Conversely, while writing Johnson may drop a paragraph into DEVONthink and invoke See Also, to see whether there are interesting connections to other items in the database. (Had he been writing within the database, as I usually do, he could have selected that paragraph and invoked See Related Text, with the same result. I find it a wonderful way to explore ideas, or to break writer’s block.)

Note that Johnson’s database includes longer items, as well as those snippets of up to 500 words. In other writings, he has noted that he uses assistants to help scour the literature for excerpts that go into his database (I don’t have that luxury).

My reference databases differ from Johnson’s in that I prefer including complete articles, reports or even books. I do most of my reading and research within a database, as it provides a rich environment including powerful searching and, of course, See Also. If I wish to see what other documents contain a particular term, Option-click immediately lists them. or I can select a phrase and do a Lookup search for that phrase.

I don’t find most papers or articles too large to make See Also less functional for me. True, if See Also suggests a large report or a book, I may have to search within it for the relevant section. I mitigate that over time, for interesting topics, by adding a linked rich text note that may include an excerpt (like one of Johnson’s snippets), or summary with comments—and that note might expand to cite similar references in the database, perhaps with page links or Lookup phrases that make finding the important section easier.

Abstracts? I collect very few, usually from journals to which I don’t have full access, or for a topic that’s of only potential interest and thus as a ‘marker’ for a reference that I might want to explore more fully, later. Otherwise, I want the full article in my database, if the topic is one in which I’m interested.

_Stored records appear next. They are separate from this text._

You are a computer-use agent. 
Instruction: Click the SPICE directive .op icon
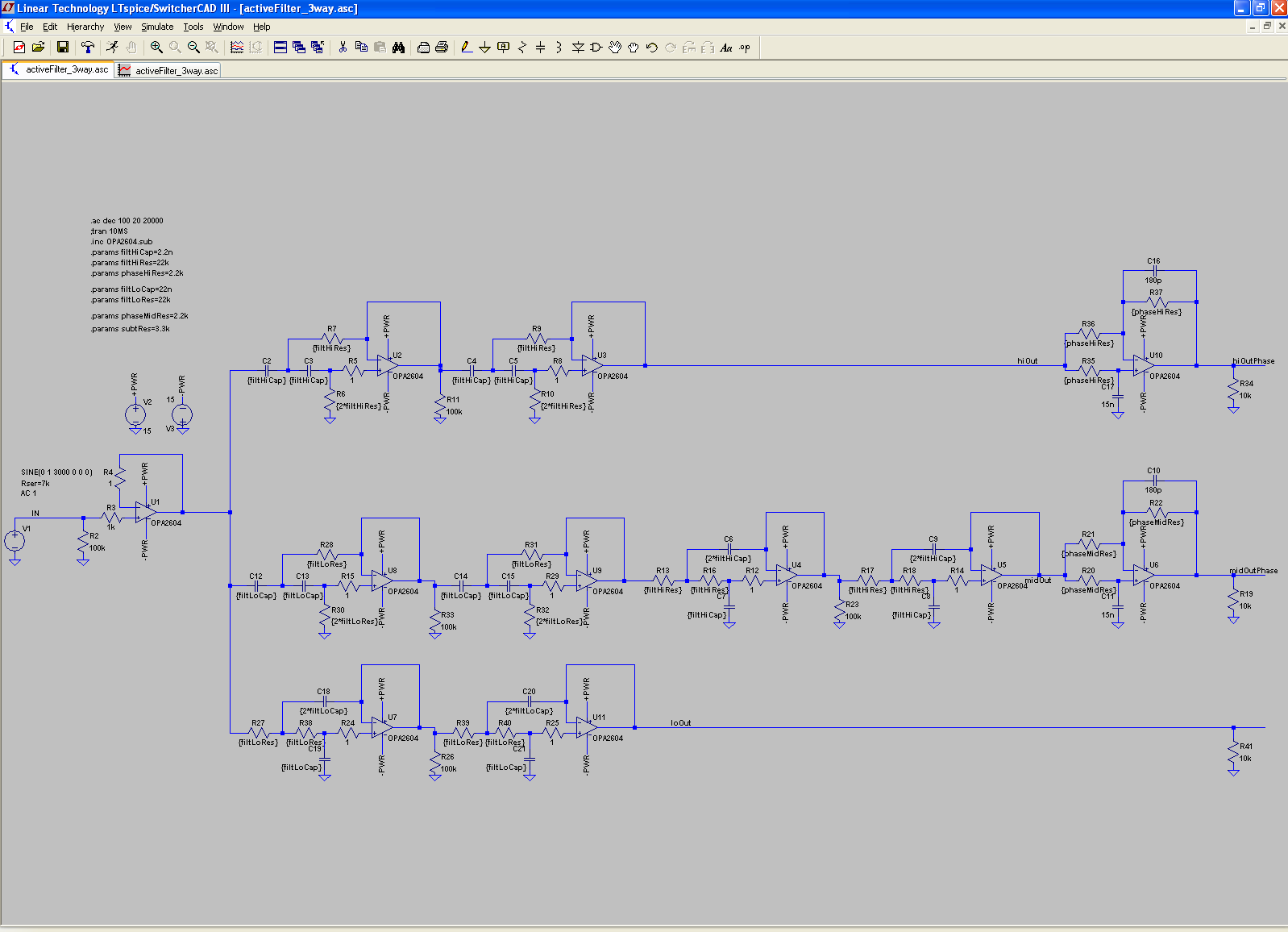coord(745,48)
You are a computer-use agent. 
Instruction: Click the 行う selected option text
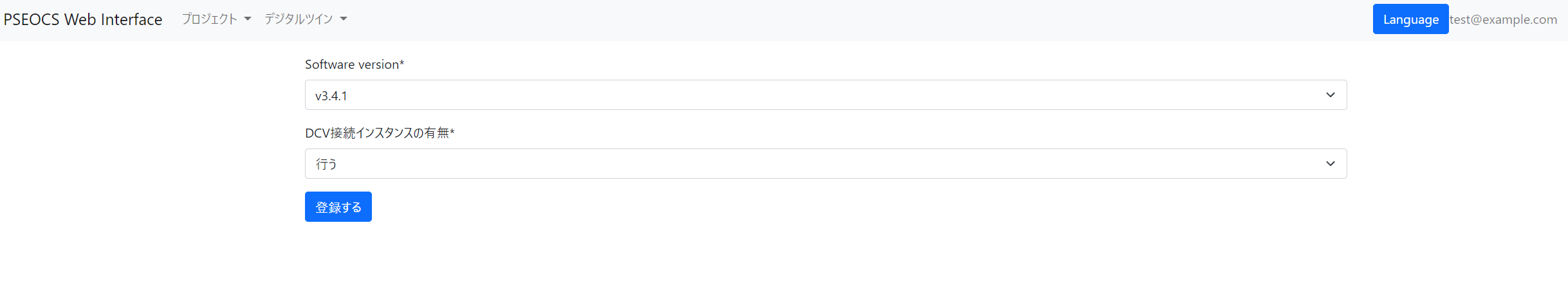pyautogui.click(x=326, y=165)
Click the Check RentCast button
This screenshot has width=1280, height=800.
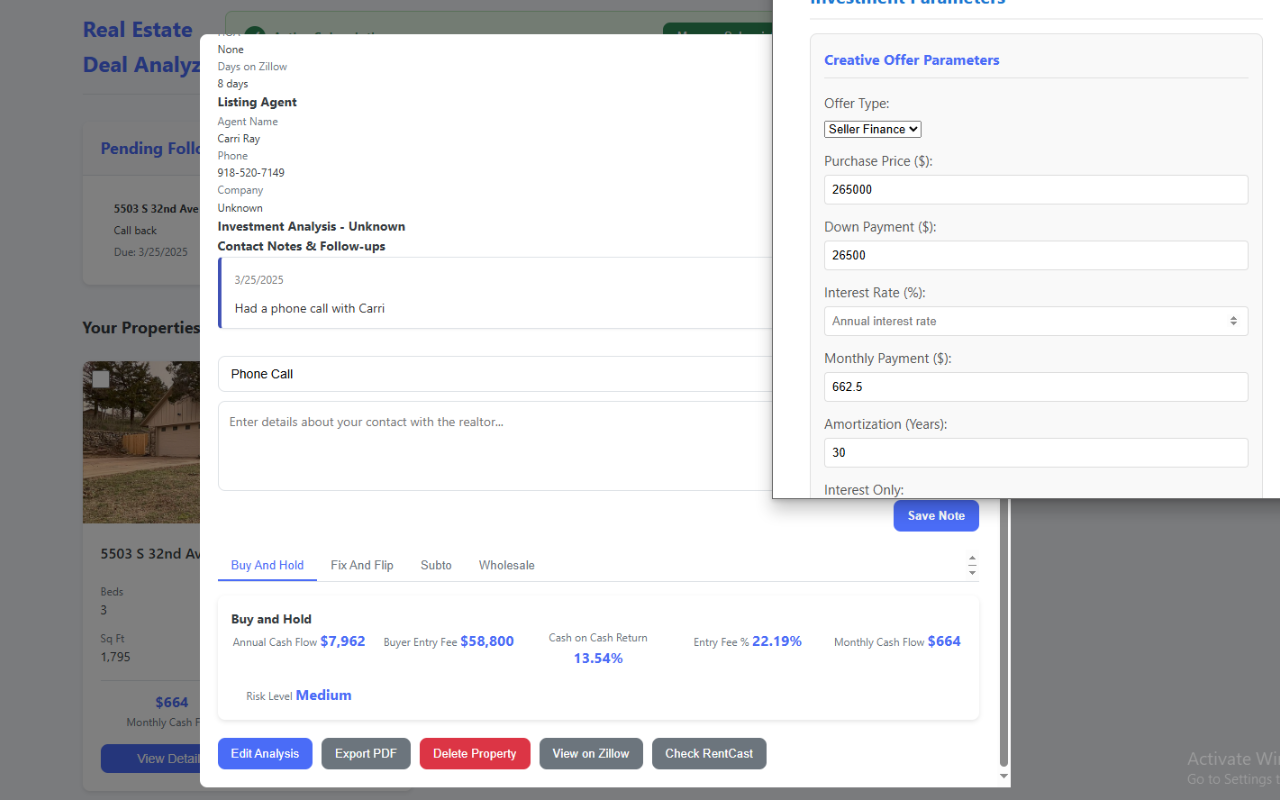click(709, 753)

The title of this thread may give the wrong impression about the function of the script :slight_smile:

It does, as it happens, include the summary/abstract field among its exports, (in response to a request - and perhaps summaries are indeed more useful in DT than in Papers2), but more importantly, it also exports notes

(Papers2, unfortunately, does not segment its notes for a reference - there may well be an argument for creating a separate record for each paragraph, though sequence and coherence might be lost).

(But I always enjoy discussions of auctoritas - what would Freud, Marx, Keynes etc have said ? Perennially diverting, for some reason … Experimental method has displaced it in the natural sciences, but fortunately it still seems to find a paleo-botanic niche in the humanities :wink:).

A thought stimulated by Bill’s helpful reflection is that I could modify the script to:

  • Export the summary field as a separate record (without the notes section).
  • Allow for user segmentation of the notes field (lines ending in a colon could be interpreted as new headers)

The modified script could then export the Papers2 notes field to several DT records. The colon-terminated lines could be used as record titles, and the rest as a comment field.

(Each note record would still include the Author/Year/Title and citation tag of the source, as well as the comment, and be placed in the DT folder for that source).

A modified script could also index any PDF attached to the Papers2 record, in the manner of the Sente to DT script.

[DONE: Segmentation of notes by colon-terminated headers, and indexing in DevonThink of PDFs attached to Papers2 references, has now been added to ver 0.022 of the script].

(I am personally still using Sente, which provides built-in segmentation of notes, with Title, Quotation, Page, and Comments fields - generally a better framework than Papers2 for a database of well-segmented notes. Text entry in the Papers2 note-field can also be puzzlingly slow in the current build …).